Fragmento dado:

»»

Y es que la medicina en Almendralejo no se entiende sin su nombre, el de un joven médico que con apenas 30 años llegó a la ciudad y se enfrentó a uno de las peores enfermedades, la tuberculosis; pero que se especializó más tarde en cardiología, convirtiéndose en una eminencia. Se casó en 1958 con su novia de toda la vida, Rosa Font de Rubinat, y tuvo dos hijos.

Pero no sólo fue su implicación en la medicina, sino su carácter paciente, su atención continua al enfermo, su disponibilidad las 24 horas para intentar sanar a los demás y su compromiso con la vida social y cultural de Almendralejo lo que le ha convertido en uno de los hijos adoptivos más queridos.

No en vano, uno de los últimos parques construidos en la ciudad, en 2006, lleva su nombre.

'Don Fernando Aixalá', como se le conocía en Almendralejo, era un hombre de gran porte, mirada seria y de ojos bondadosos. Un catalán que llegó a la ciudad en el año 1952 después de haber aprobado la oposición al Real Patronato Antituberculosos. En el primer examen quedó el número 1 a nivel nacional, lo que le permitió elegir el segundo destino más buscado en España, Almendralejo.

Al llegar a la ciudad se encontró con que la enfermedad había hecho estragos en la población y casi un 2 por ciento se había visto afectada.

Su hijo recuerda que esa época le marcó a su padre, porque todavía la enfermedad no tenía cura. Hasta el año 1962 no llegó el primer medicamento. El trabajo en aquella época era duro y estaba mal pagado, pero era una forma de entrar en el Sistema Nacional de Salud y estaba bien considerado. Le marcó ver a los chavales muriéndose en las camas y sentir cómo le tiraban de la bata.

A las jornadas de doce horas se sumaba el riesgo de contagiarse, porque no había vacunas. Años después descubrieron que se había contagiado, aunque no llegó a desarrollar la enfermedad.

««

Listado extraído:
»»

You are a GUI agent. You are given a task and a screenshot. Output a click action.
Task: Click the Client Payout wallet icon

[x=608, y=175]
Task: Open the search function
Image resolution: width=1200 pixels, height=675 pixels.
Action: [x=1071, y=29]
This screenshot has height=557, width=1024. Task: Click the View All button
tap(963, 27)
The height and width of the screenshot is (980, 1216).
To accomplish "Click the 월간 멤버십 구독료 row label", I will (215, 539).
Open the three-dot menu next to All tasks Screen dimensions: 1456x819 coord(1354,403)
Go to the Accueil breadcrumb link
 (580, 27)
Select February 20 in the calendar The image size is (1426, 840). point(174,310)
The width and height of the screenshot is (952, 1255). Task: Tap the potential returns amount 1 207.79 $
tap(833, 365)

««

Acción requerida A: Transcribe del fragmento sobre Fernando Aixalá todo el texto desde "Y es que la" hasta "lleva su nombre.", sin cambiar nada.
Acción requerida B: Convierte en una lista breve el párrafo del fragmento sobre Fernando Aixalá que empieza por "'Don Fernando Aixalá', como se le conocía", conservando sus datos principales.
El listado no hace falta para nada.

Respuesta escrita A:
Y es que la medicina en Almendralejo no se entiende sin su nombre, el de un joven médico que con apenas 30 años llegó a la ciudad y se enfrentó a uno de las peores enfermedades, la tuberculosis; pero que se especializó más tarde en cardiología, convirtiéndose en una eminencia. Se casó en 1958 con su novia de toda la vida, Rosa Font de Rubinat, y tuvo dos hijos.

Pero no sólo fue su implicación en la medicina, sino su carácter paciente, su atención continua al enfermo, su disponibilidad las 24 horas para intentar sanar a los demás y su compromiso con la vida social y cultural de Almendralejo lo que le ha convertido en uno de los hijos adoptivos más queridos.

No en vano, uno de los últimos parques construidos en la ciudad, en 2006, lleva su nombre.

Respuesta escrita B:
- En Almendralejo se le conocía como 'Don Fernando Aixalá'.
- Era un hombre de gran porte, mirada seria y ojos bondadosos.
- Era catalán y llegó a la ciudad en 1952, tras aprobar la oposición al Real Patronato Antituberculosos.
- En el primer examen quedó el número 1 a nivel nacional.
- Eso le permitió elegir Almendralejo, el segundo destino más buscado en España.